■ Information given
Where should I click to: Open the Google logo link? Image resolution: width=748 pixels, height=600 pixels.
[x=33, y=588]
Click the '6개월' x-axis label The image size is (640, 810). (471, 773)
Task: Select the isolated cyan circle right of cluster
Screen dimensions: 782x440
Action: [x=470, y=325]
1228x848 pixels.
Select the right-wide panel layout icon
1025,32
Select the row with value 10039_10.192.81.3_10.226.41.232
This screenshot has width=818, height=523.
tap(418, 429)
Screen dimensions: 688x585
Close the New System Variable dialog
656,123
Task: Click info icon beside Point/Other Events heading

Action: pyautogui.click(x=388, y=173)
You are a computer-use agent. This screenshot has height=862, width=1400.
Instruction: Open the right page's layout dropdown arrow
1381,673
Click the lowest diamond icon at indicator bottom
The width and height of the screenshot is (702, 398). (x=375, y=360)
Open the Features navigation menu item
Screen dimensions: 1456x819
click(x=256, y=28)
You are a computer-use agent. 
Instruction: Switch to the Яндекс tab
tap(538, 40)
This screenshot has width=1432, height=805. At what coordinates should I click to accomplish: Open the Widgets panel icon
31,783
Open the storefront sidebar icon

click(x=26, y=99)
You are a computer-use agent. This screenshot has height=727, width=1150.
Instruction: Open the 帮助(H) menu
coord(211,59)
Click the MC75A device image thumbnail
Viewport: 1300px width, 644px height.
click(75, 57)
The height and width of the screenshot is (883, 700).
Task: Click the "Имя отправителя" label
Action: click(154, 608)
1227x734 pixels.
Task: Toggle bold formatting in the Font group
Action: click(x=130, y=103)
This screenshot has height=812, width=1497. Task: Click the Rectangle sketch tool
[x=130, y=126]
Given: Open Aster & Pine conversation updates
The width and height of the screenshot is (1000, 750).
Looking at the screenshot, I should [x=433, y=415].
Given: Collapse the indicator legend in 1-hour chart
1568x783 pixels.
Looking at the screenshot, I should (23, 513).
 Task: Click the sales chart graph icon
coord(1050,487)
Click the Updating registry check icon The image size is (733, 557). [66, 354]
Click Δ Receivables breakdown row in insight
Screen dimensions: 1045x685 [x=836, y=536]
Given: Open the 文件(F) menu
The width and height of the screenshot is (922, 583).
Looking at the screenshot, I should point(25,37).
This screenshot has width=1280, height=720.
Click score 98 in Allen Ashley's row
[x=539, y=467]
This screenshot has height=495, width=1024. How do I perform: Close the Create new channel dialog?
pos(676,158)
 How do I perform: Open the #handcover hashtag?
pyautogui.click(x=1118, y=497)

■ What you will do
All the data above should be set down a second time, exactly.

■ Solution
Where should I click to: Open the Google logo link? Image resolution: width=748 pixels, height=600 pixels.
[x=33, y=588]
Click the '6개월' x-axis label The image size is (640, 810). (471, 773)
Task: Select the isolated cyan circle right of cluster
Screen dimensions: 782x440
Action: [x=470, y=325]
1228x848 pixels.
Select the right-wide panel layout icon
1025,32
Select the row with value 10039_10.192.81.3_10.226.41.232
This screenshot has width=818, height=523.
tap(418, 429)
Screen dimensions: 688x585
Close the New System Variable dialog
656,123
Task: Click info icon beside Point/Other Events heading

Action: pyautogui.click(x=388, y=173)
You are a computer-use agent. This screenshot has height=862, width=1400.
Instruction: Open the right page's layout dropdown arrow
1381,673
Click the lowest diamond icon at indicator bottom
The width and height of the screenshot is (702, 398). (x=375, y=360)
Open the Features navigation menu item
Screen dimensions: 1456x819
click(x=256, y=28)
You are a computer-use agent. 
Instruction: Switch to the Яндекс tab
tap(538, 40)
This screenshot has width=1432, height=805. At what coordinates should I click to accomplish: Open the Widgets panel icon
31,783
Open the storefront sidebar icon

click(x=26, y=99)
You are a computer-use agent. This screenshot has height=727, width=1150.
Instruction: Open the 帮助(H) menu
coord(211,59)
Click the MC75A device image thumbnail
Viewport: 1300px width, 644px height.
click(75, 57)
The height and width of the screenshot is (883, 700).
Task: Click the "Имя отправителя" label
Action: click(154, 608)
1227x734 pixels.
Task: Toggle bold formatting in the Font group
Action: click(x=130, y=103)
This screenshot has height=812, width=1497. Task: Click the Rectangle sketch tool
[x=130, y=126]
Given: Open Aster & Pine conversation updates
The width and height of the screenshot is (1000, 750).
Looking at the screenshot, I should [x=433, y=415].
Given: Collapse the indicator legend in 1-hour chart
1568x783 pixels.
Looking at the screenshot, I should (23, 513).
 Task: Click the sales chart graph icon
coord(1050,487)
Click the Updating registry check icon The image size is (733, 557). [66, 354]
Click Δ Receivables breakdown row in insight
Screen dimensions: 1045x685 [x=836, y=536]
Given: Open the 文件(F) menu
The width and height of the screenshot is (922, 583).
Looking at the screenshot, I should point(25,37).
This screenshot has width=1280, height=720.
Click score 98 in Allen Ashley's row
[x=539, y=467]
This screenshot has height=495, width=1024. How do I perform: Close the Create new channel dialog?
pos(676,158)
 How do I perform: Open the #handcover hashtag?
pyautogui.click(x=1118, y=497)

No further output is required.